Estelita Dy, 83, and her supporters met in Tokyo as part of events by the group to commemorate the day the first victim of Japanese sex slavery came forward on Aug. 14, 1991, and helped lay the groundwork for other victims, including Dy, to come out.

Dy's supporters and rights groups are trying to gain international support to have Aug. 14 become a United Nations-recognized memorial day, as a way to pressure Japan to do more to take responsibility for wartime sex slavery. The day falls just one day before Japan's Aug. 15 end-of-war anniversary.

Prime Minister Shinzo Abe has backpedaled from Tokyo's past apologies, saying there's no proof Japan's wartime government coerced women into prostitution for the Japanese Imperial Army.

At Sunday's meeting, Dy's supporters, including rights activists, criticized Abe's government for its rejection of a U.N. human rights panel's recommendations earlier this year urging Japan to more seriously take responsibility for sex slavery, better educate the public and take steps to bring justice for the victims. Rechilda Extremadura, a Philippine member of Dy's support group, said Dy and others are the "living witnesses" of sex slavery.

Historians say there were as many as 200,000 sex slaves from across Asia, most of them Koreans.

In a tearful speech, Dy said she was kidnapped by Japanese soldiers when she went to a market to sell vegetables in her hometown on the Philippines' Negros island in the autumn of 1944, when she was 14.
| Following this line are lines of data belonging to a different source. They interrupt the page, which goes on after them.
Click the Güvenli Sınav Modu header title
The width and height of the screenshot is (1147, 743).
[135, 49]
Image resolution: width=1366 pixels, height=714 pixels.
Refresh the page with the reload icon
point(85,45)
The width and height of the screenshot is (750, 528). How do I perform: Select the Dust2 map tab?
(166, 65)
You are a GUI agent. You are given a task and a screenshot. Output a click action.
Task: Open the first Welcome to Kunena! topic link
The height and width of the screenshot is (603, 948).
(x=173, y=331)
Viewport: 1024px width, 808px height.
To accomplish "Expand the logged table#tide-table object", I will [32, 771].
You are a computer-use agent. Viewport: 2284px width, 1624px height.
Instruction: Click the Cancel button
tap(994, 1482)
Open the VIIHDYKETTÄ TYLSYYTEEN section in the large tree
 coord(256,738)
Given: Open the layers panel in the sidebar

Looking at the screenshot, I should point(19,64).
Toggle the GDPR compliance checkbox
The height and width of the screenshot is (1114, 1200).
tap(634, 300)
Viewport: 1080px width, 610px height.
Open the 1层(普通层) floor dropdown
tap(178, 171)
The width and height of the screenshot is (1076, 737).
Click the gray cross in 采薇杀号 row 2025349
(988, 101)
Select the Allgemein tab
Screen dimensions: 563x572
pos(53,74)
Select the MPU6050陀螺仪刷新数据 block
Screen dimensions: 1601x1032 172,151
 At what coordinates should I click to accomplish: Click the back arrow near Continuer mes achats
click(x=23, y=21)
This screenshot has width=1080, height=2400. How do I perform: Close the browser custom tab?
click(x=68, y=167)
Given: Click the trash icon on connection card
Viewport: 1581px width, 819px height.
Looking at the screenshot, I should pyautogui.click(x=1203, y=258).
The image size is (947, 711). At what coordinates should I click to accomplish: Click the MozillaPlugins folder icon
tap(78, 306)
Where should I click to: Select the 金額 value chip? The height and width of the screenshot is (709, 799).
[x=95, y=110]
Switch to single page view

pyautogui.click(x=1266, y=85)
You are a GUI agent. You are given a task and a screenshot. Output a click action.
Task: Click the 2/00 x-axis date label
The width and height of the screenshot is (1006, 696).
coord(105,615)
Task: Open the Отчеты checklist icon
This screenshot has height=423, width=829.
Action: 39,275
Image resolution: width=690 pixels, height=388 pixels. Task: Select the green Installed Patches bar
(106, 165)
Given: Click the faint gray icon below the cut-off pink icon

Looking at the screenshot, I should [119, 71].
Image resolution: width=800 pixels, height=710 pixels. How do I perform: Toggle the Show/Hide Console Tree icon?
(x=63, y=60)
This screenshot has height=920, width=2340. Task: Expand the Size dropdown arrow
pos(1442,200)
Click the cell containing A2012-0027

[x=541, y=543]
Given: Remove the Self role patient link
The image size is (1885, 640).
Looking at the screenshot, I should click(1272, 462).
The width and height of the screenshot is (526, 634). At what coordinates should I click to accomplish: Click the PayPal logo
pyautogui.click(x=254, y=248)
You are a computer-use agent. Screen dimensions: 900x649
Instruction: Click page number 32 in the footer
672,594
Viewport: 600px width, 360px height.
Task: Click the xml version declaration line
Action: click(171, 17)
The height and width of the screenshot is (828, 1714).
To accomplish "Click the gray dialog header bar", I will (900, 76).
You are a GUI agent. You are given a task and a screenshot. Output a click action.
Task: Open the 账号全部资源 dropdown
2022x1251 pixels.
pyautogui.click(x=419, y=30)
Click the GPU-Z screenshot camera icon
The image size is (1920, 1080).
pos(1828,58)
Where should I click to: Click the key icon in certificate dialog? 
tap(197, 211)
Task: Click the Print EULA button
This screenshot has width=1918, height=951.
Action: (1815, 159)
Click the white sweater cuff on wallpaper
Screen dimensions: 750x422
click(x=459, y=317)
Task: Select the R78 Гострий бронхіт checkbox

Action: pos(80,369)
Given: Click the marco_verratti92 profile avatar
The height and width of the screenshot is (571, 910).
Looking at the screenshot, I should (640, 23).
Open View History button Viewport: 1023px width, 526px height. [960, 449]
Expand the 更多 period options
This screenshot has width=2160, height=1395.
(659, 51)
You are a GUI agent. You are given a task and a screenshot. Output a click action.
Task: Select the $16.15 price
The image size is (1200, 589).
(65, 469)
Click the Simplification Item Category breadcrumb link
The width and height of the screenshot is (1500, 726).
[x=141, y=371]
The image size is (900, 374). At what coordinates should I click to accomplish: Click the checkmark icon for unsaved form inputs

Dy, spotted by the soldiers, who were searching for guerrillas, desperately ran to escape, but fell down and was caught, pushed into a truck and taken to a nearby "comfort station," where she was repeatedly raped for three weeks until American troops rescued her.

She later had a family, but kept her past secret until 1993, when she heard news about sex slavery on the radio.

"At first, I was too embarrassed to reveal my past. But I decided to do so because it would be the only way I could get my lost dignity restored," Dy said. "I renounce war, because its victims are always women and children."

Dy wouldn't have revealed her past if Kim Hak-soon had not come forward two years earlier, detailing how she was abducted and forced to carry ammunition for Japanese soldiers by day and serve as a prostitute at a military-run brothel by night at age 17.

Kim's testimony helped break the silence and brought forth more former sex slaves, known as "comfort women." An advocacy group was formed to demand compensation from the Japanese government.

Former U.N. Under-Secretary-General Anwarul Chowdhury, who also attended Sunday's meeting, said Kim is "a global symbol" who has helped raise international awareness and support for her cause.

Chowdhury, who was behind a landmark 2000 U.N. resolution on the rights of women and children in conflict, said he would support the group's campaign for a U.N. memorial day.